Another matter to consider is the distribution of the scalar values. Traditionally, training a regression model assumes scalar values are displayed in a normal distribution, known as Gaussian distribution. However, if scalar values range out of bounds then a normal distribution cannot be used. There are various scaling methods that can mitigate this concern. This paper does not delve into the various scaling methods in depth, but several of them have been listed above.
Feature engineering with Spark reduces statistical data model costs because Spark iterates computations exponentially, optimizing machine learning performance. The benefits in performance provide an efficient model which decreases scoring time and controls compute costs. Some of the most common Spark feature engineering practices are denoted below.
Feature filtering processes should help reduce features that are counterproductive, such as filtering out features that do not fit our scales thresholds. Feature wrapper method allow us to try out subsets of features. Embedded methods select features during evaluation that are specific to the model, which delivers a balance between compute expense and quality.
Feature engineering will require handling numerical and categorical variables which are common in various transactional datasets. For instance, the username from a transaction is an example of a categorical variable. If the categorical variable appears many times in a dataset, then we can represent that variable as a count, this is known as bin counting. Using Spark machine learning libraries encoding algorithms and methods are required to transform large categorical variables into numerical variables at cloud scale.

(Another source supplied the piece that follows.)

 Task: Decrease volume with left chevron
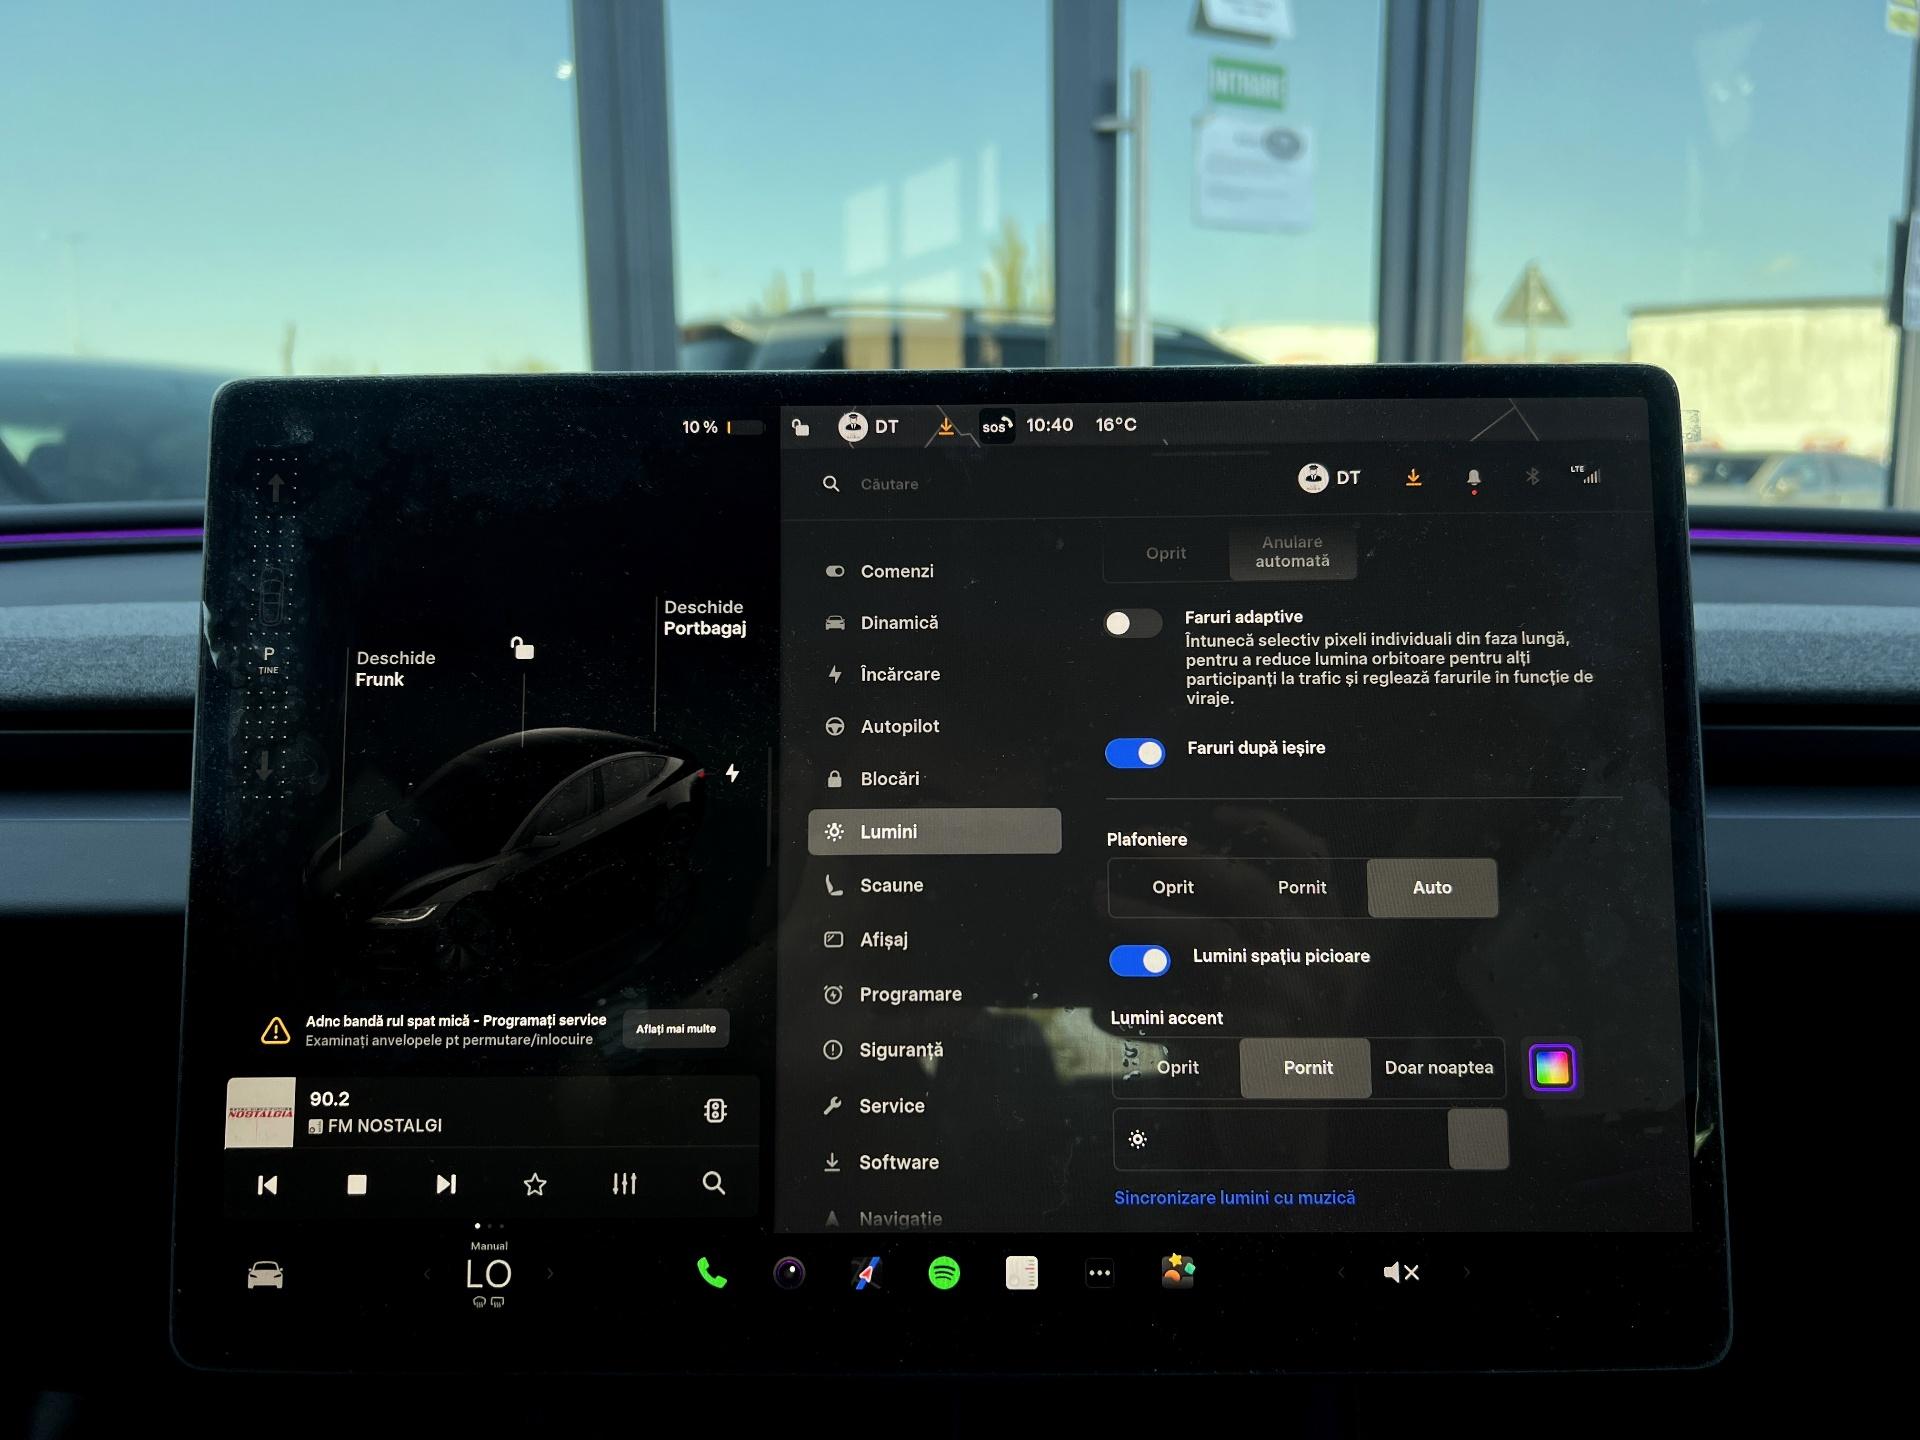(1341, 1273)
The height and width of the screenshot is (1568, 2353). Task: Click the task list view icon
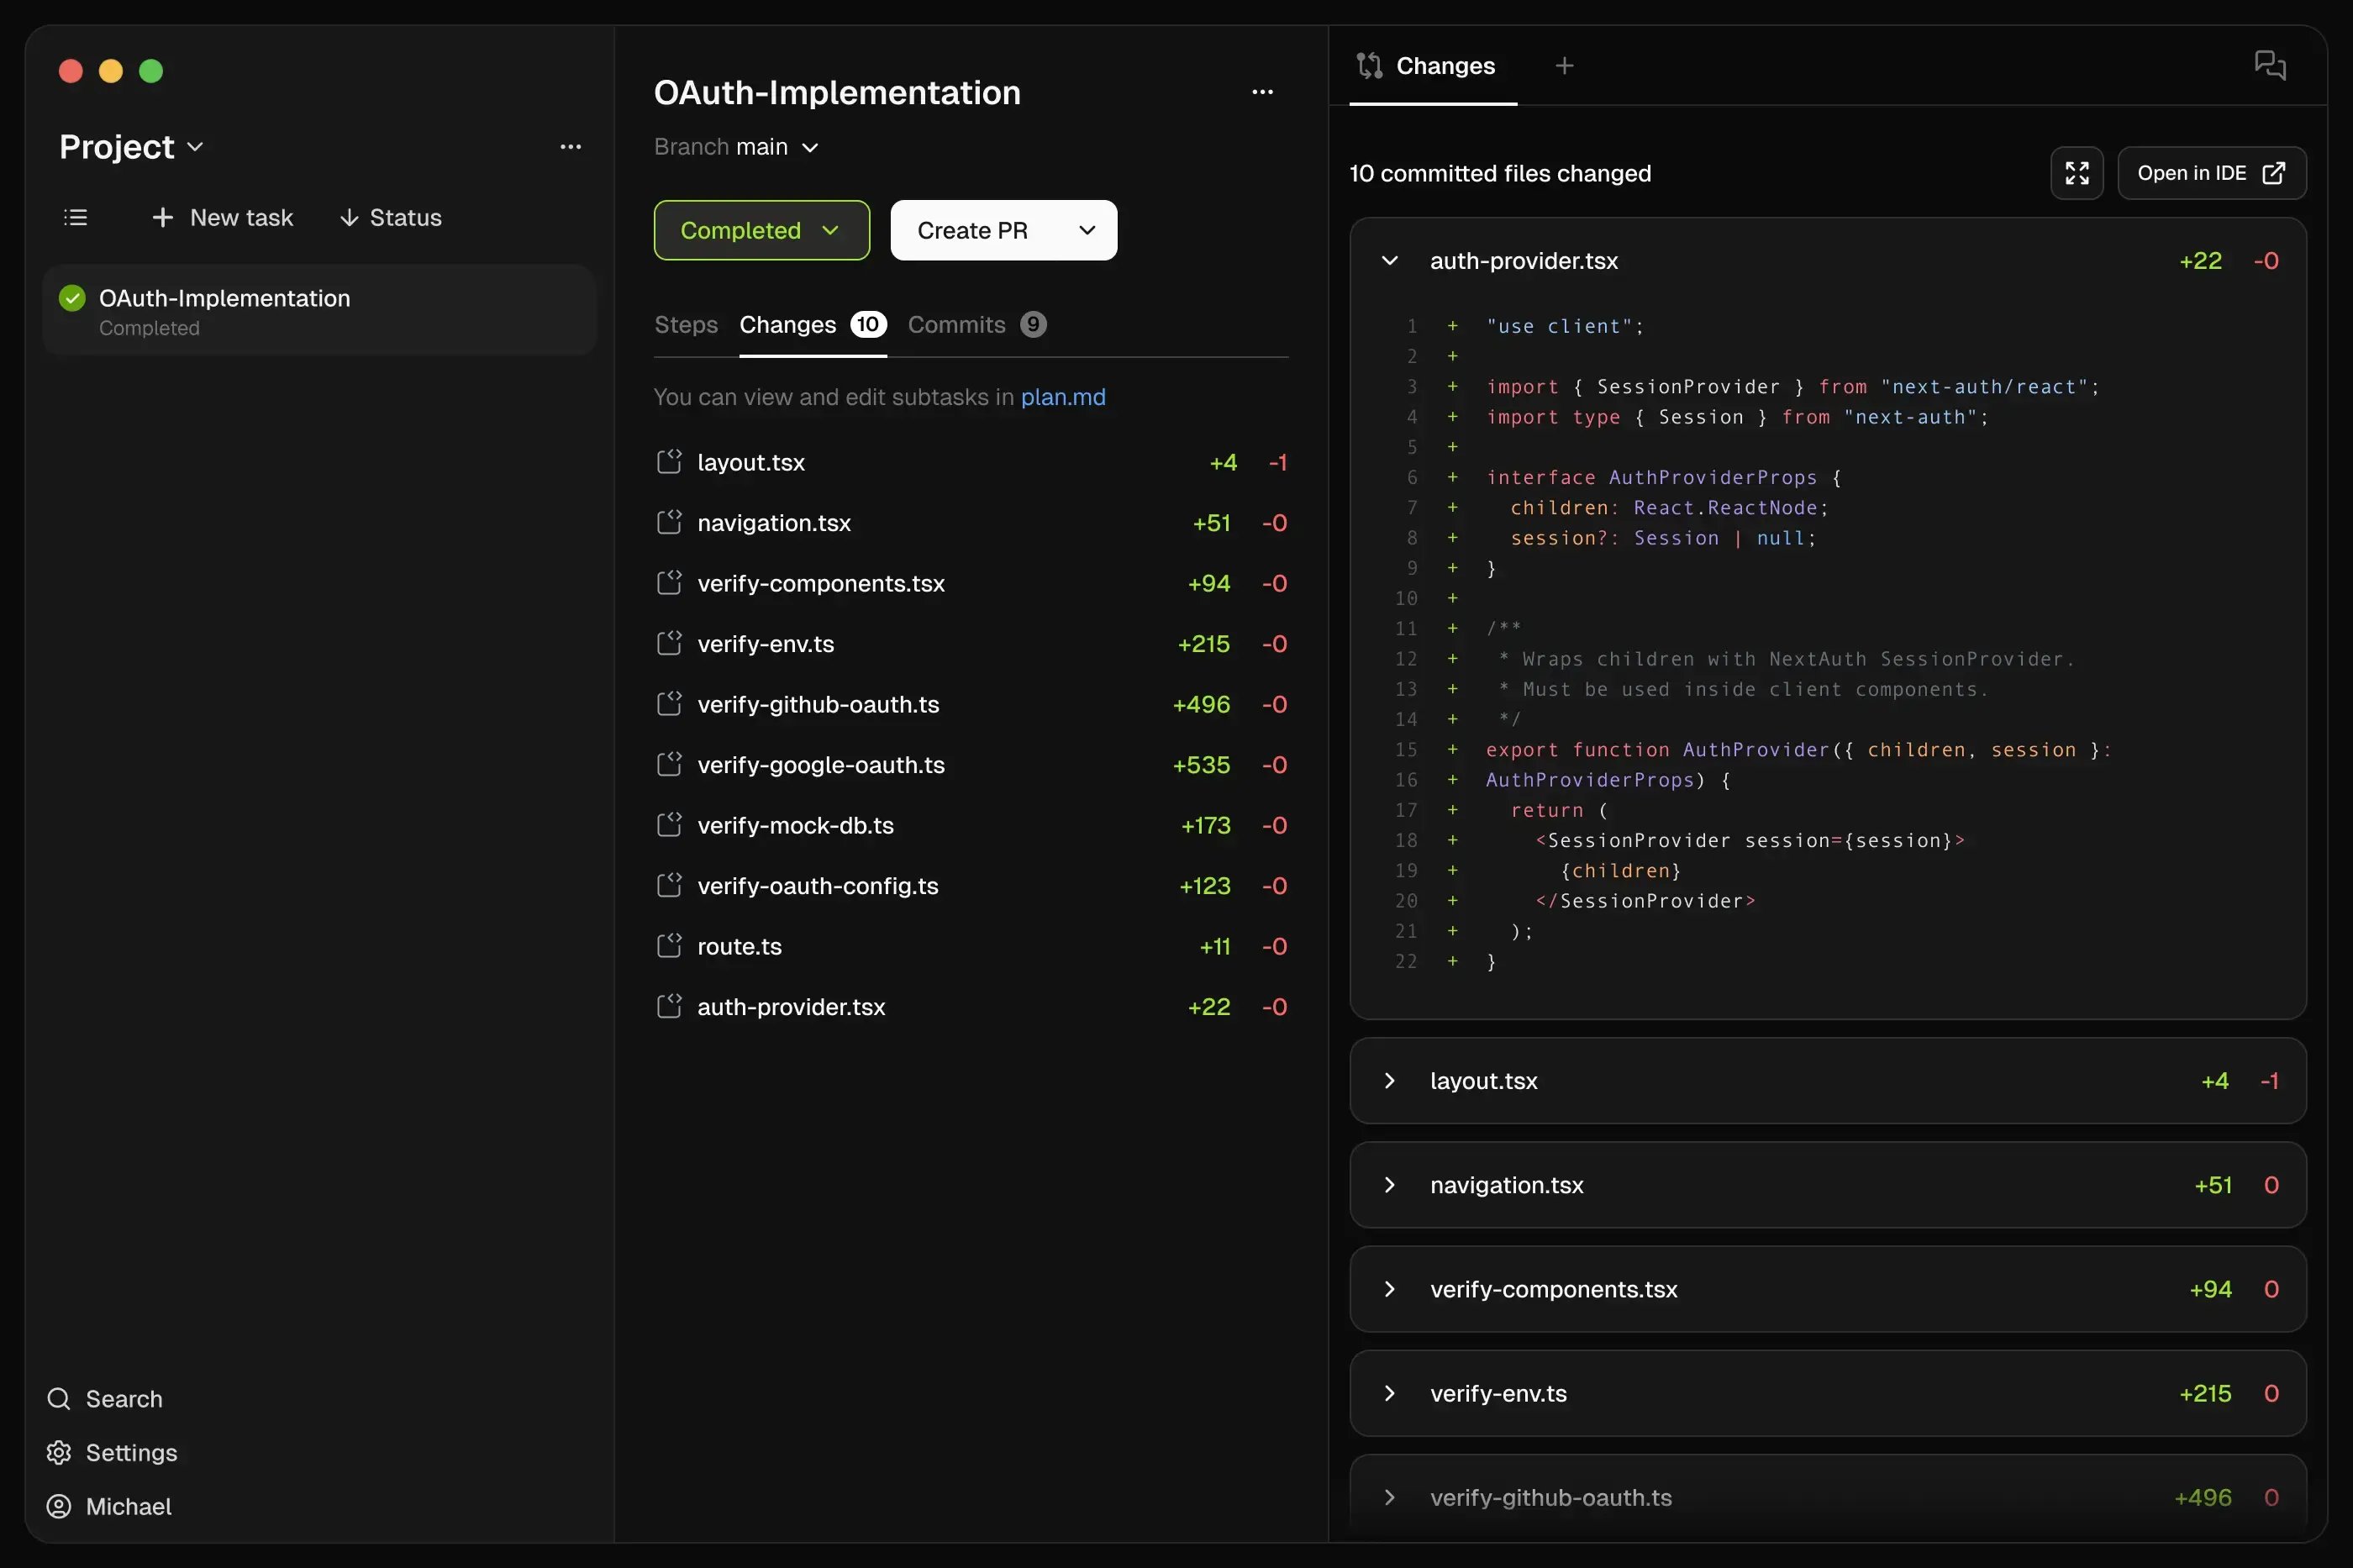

ML Transformative Algorithms
Extracting, transforming, and selecting features is essential in feature engineering. Consider categorical variables, such as ores like Titanium, Copper, Tungsten, Gold, and Obsidian, among others.
Transformative algorithms are required to convert nonnumeric data into numeric. Transformation methods like one-hot encoding transforms categorical features to a binary vector. Each binary bit represents a category.
One-hot encoding supports algorithms like Logistic Regressions. There are other coding methods known as dummy and effect coding which have similarities to one-hot encoding but provide solutions to the caveats of one-hot encoding.
Assimilating larger categorical variables may require more than simple coding methods. Feature hashing using hash functions map larger input variables to the same numbers which are mapped into bins. This is ideal for strings and complex data structures. Bin counting, also known as binning, computes the statistics between a value and the target label. These methods and algorithms are included in Spark Machine learning libraries.
At present, machine learning frameworks are changing rapidly, and data scientists require fast, convenient access to various libraries on-demand. Databricks Spark Machine Learning runtime delivers this and more by streamlining the machine learning pipeline. Including powerful feature engineering accelerators like, AutoML features, hyperparameter tuning and end to end monitoring at cloud scale.
Azure Databricks machine learning runtime provides comprehensive tooling for developing and deploying machine learning statistical models. Sparks feature engineering functions and methods are optimizing and controlling R & D operational costs at cloud scale across all industries because of Microsoft Azure platform as a service offering.
- Spark delivers ease of use to Data Scientists because Sparks API interoperates with MLNET, R and Python programing libraries which streamline the statistical modeling process.
- Databricks runtime accelerates algorithmic computations which provides high-quality performance at cloud scale.
- You can run Spark virtually everywhere. You can implement Spark on Azure virtual machine’s, on Azure Kubernetes Service (AKS), on Azure HDInsight, and Azure Databricks. Integrate, Ingest, and inference your data from various data platform technologies hosted in the Microsoft Azure ecosystem like, Azure Storage account services Blob, or the massively scaled Azure Data Lake service.